Deontologia da Ordem propõe
processo disciplinar a advogado de Sócrates
Conselho terá recomendado a
abertura de processo, mas deixou a decisão nas mãos do presidente. Em causa
ofensas a jornalista
Pedro Sales Dias
/ 25-3-2015 / PÚBLICO
Mais de uma
semana depois de João Araújo, o advogado de José Sócrates, ter protagonizado um
episódio pouco ortodoxo com ofensas a uma jornalista à saída do Supremo
Tribunal de Justiça, após a rejeição do pedido de habeas corpus, o Conselho de
Deontologia de Lisboa da Ordem dos Advogados decidiu manifestarse contra aquele
comportamento. Na altura, João Araújo disse a Tânia Laranjo, do Correio da
Manhã, para “tomar banho” porque “cheira mal”, além de ter apelidado os demais
jornalistas de “canzoada”.
Fontes do
conselho adiantaram ao PÚBLICO que ontem, durante a reunião daquele órgão, foi
votada uma deliberação dirigida ao presidente do conselho na qual terão
recomendado a instauração de um processo disciplinar a João Araújo. Entre os
membros, três votaram contra, um absteve-se e sete votaram a favor.
De acordo com o
Estatuto da Ordem dos Advogados, o conselho tem poderes para deliberar de
imediato a abertura de um processo disciplinar, mas terá preferido deixar essa
decisão nas mãos do seu presidente, Rui Santos, que não esteve presente por
motivos profissionais. Na deliberação, os conselheiros terão aproveitado para
expressar apoio ao presidente daquele órgão caso este venha a decidir instaurar
o processo em que João Araújo passará a ser arguido.
Rui Santos
adiantou ao PÚBLICO que irá emitir hoje um comunicado com mais pormenores sobre
a reunião e sobre uma eventual decisão, recusando prestar mais esclarecimentos.
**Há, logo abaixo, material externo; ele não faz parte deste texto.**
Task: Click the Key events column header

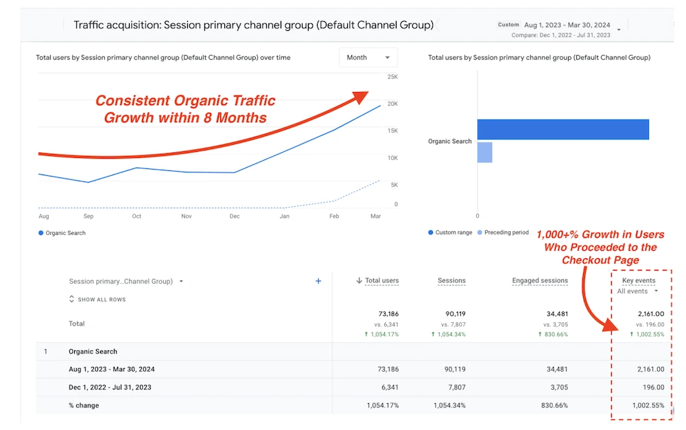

“Não conheço a deliberação que esses deontólogos tomaram. Não tenho opinião”,
reagiu ao PÚBLICO João Araújo.
Os advogados
consideram que, com as declarações à jornalista do Correio da Manhã, João
Araújo colocou publicamente em causa o prestígio de todos os elementos desta
profissão e infringiu regras do Estatuto da Ordem dos Advogados, nomeadamente o
que estabelece que “no exercício da profissão, o advogado deve proceder com
urbanidade”.
João Araújo disse
a uma jornalista para ir “tomar banho”
Fontes daquele
órgão garantiram ao PÚBLICO não haver memória de alguma vez ter acontecido uma
deliberação nestes moldes, caracterizando-a como inusitada. Mas também a forma
em que a reunião decorreu foge à regra. Dos 20 membros conselheiros, apenas
apareceram 11 na reunião, tendo alguns advogados adiantado que os membros que
não apareceram quiseram assim manifestar-se contra a forma como foi publicitada
a discussão deste tema.
Convocatória
polémica
Na quinta-feira
passada, a vice-presidente do conselho, Teresa Alves de Azevedo, enviou um
comunicado a todos os advogados da Ordem dando conta do agendamento do tema
para ontem. Os agendamentos são habitualmente apenas partilhados com os membros
do conselho, o que terá merecido a crítica de alguns dos conselheiros, apesar
de estes estarem também indignados face às ofensas de João Araújo visionadas
sucessivamente nas televisões. Perante isso, aliás, o conselho foi contactado
por inúmeros advogados que consideraram que tal era inadmissível e colocaria em
causa a imagem da profissão.
“Notícias
recentes, relativas a patrocínios que têm sido objecto de forte mediatização,
deram causa a um significativo número de interpelações dirigidas ao Conselho de
Deontologia de Lisboa da Ordem dos Advogados, designadamente por colegas que
expressam a sua preocupação relativamente ao que entendem dever ser feito em
defensa do prestígio dos advogados e da Ordem dos Advogados”, refere o
comunicado do conselho em que a reunião foi convocada.
No mesmo
documento, o conselho dá conta de que as “interpelações foram feitas de uma
forma que revela a necessidade de reiterar, publicamente, o empenho deste
conselho em velar, como lhe compete, pelo cumprimento por parte dos advogados
(...) das normas de deontologia profissional”.
Porém, o PÚBLICO
apurou que não estão apenas em causa as palavras dirigidas à jornalista do CM. Tânia
Laranjo adiantou então que iria apresentar uma queixa-crime ao Ministério
Público e uma outra à Ordem dos Advogados.
Em cima da mesa
estão também as declarações de João Araújo publicadas esta terça-feira a
propósito de uma entrevista que o advogado deu ao jornal i. Nessa entrevista,
quando questionado sobre os jornalistas e os comentadores de televisão,
queixando-se destes, João Araújo diz que são “pessoas que são como os bêbados
que regressam a casa e deixam cair a chave, mas em vez de a procurarem onde a
deixaram, vão procurar ao pé de um candeeiro para terem luz”.
Houve outro
momento que não agradou ao conselho. A propósito do habeas corpus, João Araújo
teceu duras críticas a Costa Andrade, um dos penalistas de renome que
participou na revisão mais recente do Código Penal e que afirmou não ter
dúvidas de que o ex-primeiro-ministro deve ser julgado como qualquer outro
cidadão.
“Durante uma
semana ouvimos comentadores num concurso de ‘aparvalhamento geral’. Ainda vamos
falar das viagens de Costa Andrade”, ironizou o advogado.